Friday, November 7, 2008

Historical Examples

Mike Chen with a fine post on teams that start the season with an appalling record and go on to achieve some reasonably great things. In this case, the 03-04 San Jose Sharks (who, interestingly, had finished the previous season in the exact same spot the Thrashers finished last year; just saying).

2003-04 started off as a pretty awful year for the Sharks. Fresh off being one of the worst teams in the league, losing their long-time captain to a trade (Owen Nolan), and losing their most-talented player to free agency (Teemu Selanne), the Sharks began the season in earnest under the watchful eyes of Ron Wilson. Wilson, if you recall, took over partially through the season for Darryl Sutter, but this was his first full kick at the can in San Jose.
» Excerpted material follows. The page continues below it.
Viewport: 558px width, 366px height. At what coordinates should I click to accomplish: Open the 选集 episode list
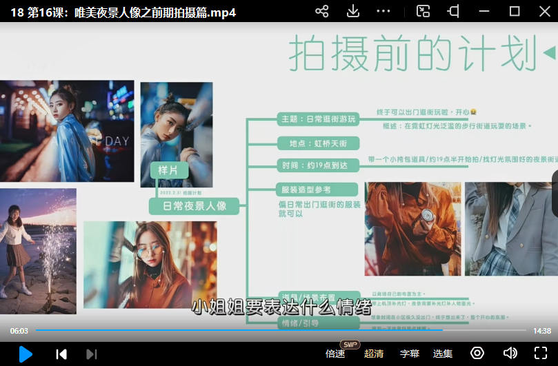(443, 354)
How did it begin? How about one win in October. San Jose finished October a scary 1-5-4, including a god-awful 0-0 tie of a home opener (yes, there were ties back then, and yes, I was there for that). In the press, Wilson kept preaching his system and patience, saying over and over that once the players bought into it and understood it, good things would happen.

Well, the system had to eventually work because on paper, not a lot else would have. Their best player was a pre-80-point Patrick Marleau. They gambled on some Swedish league castaway with no eyebrows named Nils Ekman. Vincent Damphousse was a shell of his former self and some fellow named Jonathan Cheechoo seemed like he couldn’t even skate.

Patience, patience, patience. Sharks fans heard the word so much that it seemed like Wilson had a copy of Guns n’ Roses’ Lies album playing on repeat every time he opened his mouth. The funny thing is that around mid-November, Wilson’s words starting ringing with a little bit of truth. The team was playing better, using their speed and seemingly keeping in games when everyone else had written them off. Finally, it all clicked with a 5-0 win at Phoenix. After that game, the Sharks won five straight and closed out November with a 8-6-8-2 record. Over the next two months, the Sharks went on a tear, losing only six times in regulation over the next 27 games.


1 comment:

Anonymous said...

Emotional roller coaster: I laughed, I cried, I cut myself, and finally I toasted a coach who motivated this team. Now if we can just capitalize on some of the wide open chances we get i.e. HIT THE FUCKING NET WITH THE FUCKING PUCK.